--- Given passage Enclosed Below ---
The judgment creditors appealed to the court of appeals. It reversed on all counts, holding that there was coverage under all of the policies and that the Miller-Shugart agreements were valid. It also ruled that the trial court's granting of summary judgment to INA and St. Paul, the insurers of Hangsleben, was improper because, although the policies did not explicitly name the P & H Farms' land on the declarations page, there was enough evidence to support the theory that Hangsleben had spread ring rot from his land to the land of the partnership, P & H Farms, leaving open the issue of coverage.

I.

First we must decide whether the State Farm comprehensive general liability and commercial umbrella policies issued to the Paquins provide coverage. 5 These policies contain the following exclusion:

In consideration for the premium charged, no coverage is provided for claims of consequential loss or damages because of but not limited to:

A. Failure of seed sold by the insured to conform to the variety or quality of specified (sic) or to be suitable for the purpose specified.
--- End of Enclosed Given passage ---
→ **Activity**
Reproduce the court opinion passage above word for word, in full.
--- Study material Enclosed Below ---
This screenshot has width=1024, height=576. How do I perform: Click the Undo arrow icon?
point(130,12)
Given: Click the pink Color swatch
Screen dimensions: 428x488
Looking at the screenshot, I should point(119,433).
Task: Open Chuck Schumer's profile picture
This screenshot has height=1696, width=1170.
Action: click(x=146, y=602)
--- End of Enclosed Study material ---
--- Study material Enclosed Below ---
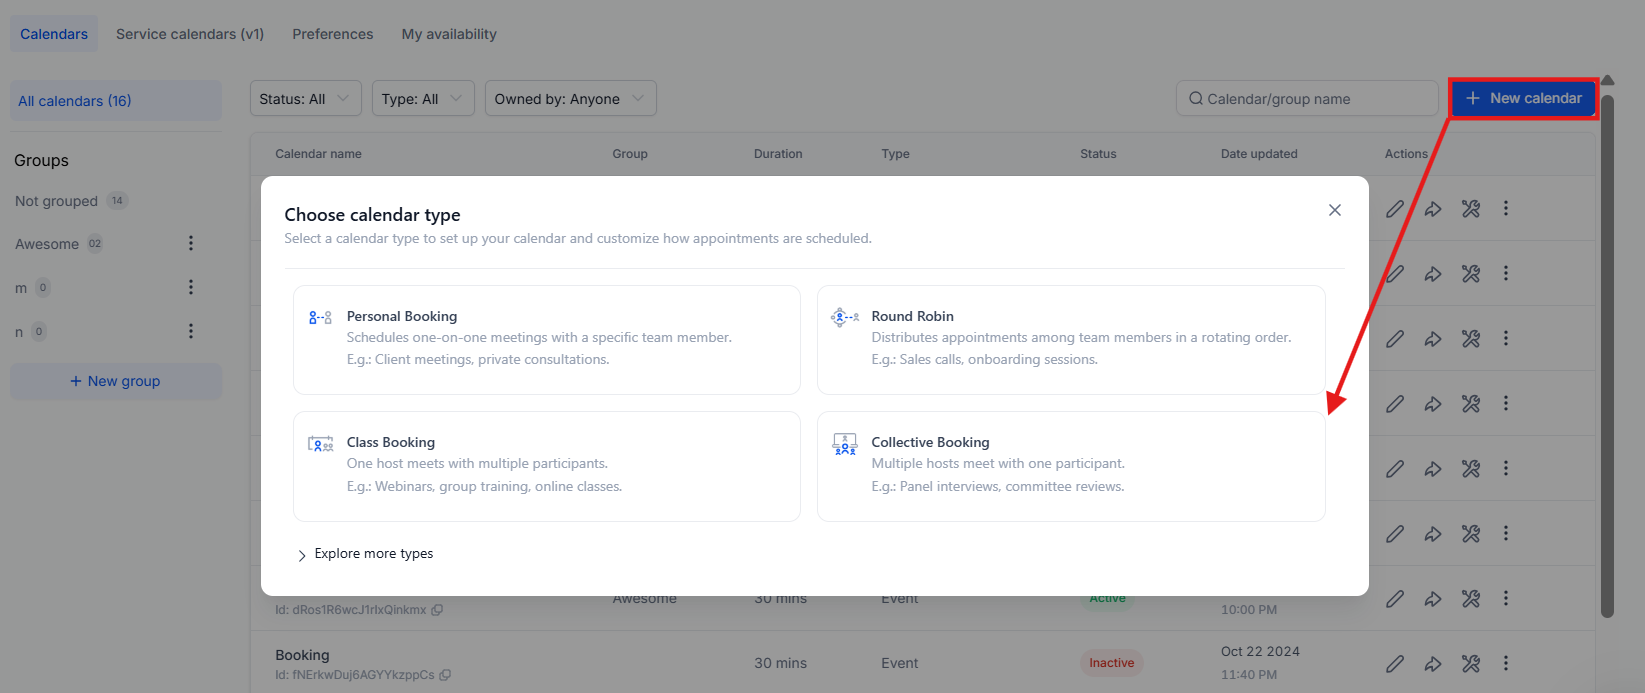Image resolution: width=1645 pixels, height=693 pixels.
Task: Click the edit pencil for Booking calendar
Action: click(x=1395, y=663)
--- End of Enclosed Study material ---
→ **Answer to this exercise**
The judgment creditors appealed to the court of appeals. It reversed on all counts, holding that there was coverage under all of the policies and that the Miller-Shugart agreements were valid. It also ruled that the trial court's granting of summary judgment to INA and St. Paul, the insurers of Hangsleben, was improper because, although the policies did not explicitly name the P & H Farms' land on the declarations page, there was enough evidence to support the theory that Hangsleben had spread ring rot from his land to the land of the partnership, P & H Farms, leaving open the issue of coverage.

I.

First we must decide whether the State Farm comprehensive general liability and commercial umbrella policies issued to the Paquins provide coverage. 5 These policies contain the following exclusion:

In consideration for the premium charged, no coverage is provided for claims of consequential loss or damages because of but not limited to:

A. Failure of seed sold by the insured to conform to the variety or quality of specified (sic) or to be suitable for the purpose specified.